Given a linked list, swap every two adjacent nodes and return its head.For example,
Given

1->2->3->4

, you should return the list as

2->1->4->3

.Your algorithm should use only constant space. You may not modify the values in the list, only nodes itself can be changed.
给定链表，每两个节点为一组，交换相应节点。
解题：1）如果链表为空或者链表只有一个节点，则直接返回链表
2）取出相邻两节点A，B。并把list往后移动两次。3）其实交换两节点实质就是交换两节点的val值，故进行值交换即可。
说明：1）list != NULL检查是防止出现list为NULL时，此时执行list->next会出现段错误。

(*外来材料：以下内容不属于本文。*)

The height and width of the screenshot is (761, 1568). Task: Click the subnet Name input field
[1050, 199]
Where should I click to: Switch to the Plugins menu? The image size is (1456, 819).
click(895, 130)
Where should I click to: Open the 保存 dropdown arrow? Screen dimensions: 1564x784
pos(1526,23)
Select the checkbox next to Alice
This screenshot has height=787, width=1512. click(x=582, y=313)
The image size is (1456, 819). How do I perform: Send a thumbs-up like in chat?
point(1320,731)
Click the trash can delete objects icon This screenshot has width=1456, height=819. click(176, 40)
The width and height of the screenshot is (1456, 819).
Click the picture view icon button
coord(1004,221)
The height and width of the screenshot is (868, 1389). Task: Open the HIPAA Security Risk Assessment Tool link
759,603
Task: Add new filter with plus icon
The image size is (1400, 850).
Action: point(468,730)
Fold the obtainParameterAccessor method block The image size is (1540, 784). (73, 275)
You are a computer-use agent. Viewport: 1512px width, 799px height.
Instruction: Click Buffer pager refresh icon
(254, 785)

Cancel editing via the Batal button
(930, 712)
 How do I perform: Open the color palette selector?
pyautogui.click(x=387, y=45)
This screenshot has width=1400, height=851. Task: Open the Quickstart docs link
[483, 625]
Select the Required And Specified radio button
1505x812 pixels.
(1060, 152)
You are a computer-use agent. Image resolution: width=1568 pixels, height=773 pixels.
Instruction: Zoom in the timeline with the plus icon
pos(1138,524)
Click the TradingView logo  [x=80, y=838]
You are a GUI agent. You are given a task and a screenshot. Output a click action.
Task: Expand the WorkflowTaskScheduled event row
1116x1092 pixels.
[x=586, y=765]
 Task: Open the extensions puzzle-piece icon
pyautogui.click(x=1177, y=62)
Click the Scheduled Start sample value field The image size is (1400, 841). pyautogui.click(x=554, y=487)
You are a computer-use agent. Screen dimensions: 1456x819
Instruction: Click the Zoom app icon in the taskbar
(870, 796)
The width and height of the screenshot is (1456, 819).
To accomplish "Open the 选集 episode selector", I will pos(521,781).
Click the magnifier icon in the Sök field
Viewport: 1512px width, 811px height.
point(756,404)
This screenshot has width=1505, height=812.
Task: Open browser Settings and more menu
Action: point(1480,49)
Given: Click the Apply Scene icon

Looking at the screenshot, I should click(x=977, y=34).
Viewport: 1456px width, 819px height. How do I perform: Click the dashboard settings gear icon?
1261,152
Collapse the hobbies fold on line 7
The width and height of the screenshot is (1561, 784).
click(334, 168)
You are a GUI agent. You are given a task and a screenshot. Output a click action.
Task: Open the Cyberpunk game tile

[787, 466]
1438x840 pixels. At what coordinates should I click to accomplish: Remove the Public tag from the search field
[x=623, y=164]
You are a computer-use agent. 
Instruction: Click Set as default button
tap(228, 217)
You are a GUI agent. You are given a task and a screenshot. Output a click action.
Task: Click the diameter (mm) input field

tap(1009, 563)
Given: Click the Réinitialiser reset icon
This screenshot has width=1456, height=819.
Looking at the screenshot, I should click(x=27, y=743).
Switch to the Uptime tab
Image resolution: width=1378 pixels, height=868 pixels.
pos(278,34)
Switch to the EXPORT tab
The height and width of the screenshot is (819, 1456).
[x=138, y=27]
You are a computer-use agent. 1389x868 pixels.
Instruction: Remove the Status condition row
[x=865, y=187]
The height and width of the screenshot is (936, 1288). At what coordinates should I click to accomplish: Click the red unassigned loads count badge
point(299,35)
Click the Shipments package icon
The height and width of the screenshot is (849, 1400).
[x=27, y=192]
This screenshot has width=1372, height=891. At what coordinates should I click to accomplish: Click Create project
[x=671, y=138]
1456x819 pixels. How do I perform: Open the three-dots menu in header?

2）list->next != NULL是说明交换的两个节点存在。

/**
* Definition for singly-linked list.
* struct ListNode {
*     int val;
*     struct ListNode *next;
* };
*/
struct ListNode* swapPairs(struct ListNode* head)
{
if ( head == NULL || head->next == NULL )
{
return head;
}

struct ListNode *list = head;
struct ListNode *swapA = NULL;
struct ListNode *swapB = NULL;
while ( list != NULL && list->next != NULL )
{
swapA = list;
swapB = list->next;
list = list->next->next;

int val = 0;
val = swapA->val;
swapA->val = swapB->val;
swapB->val = val;
}

return head;
}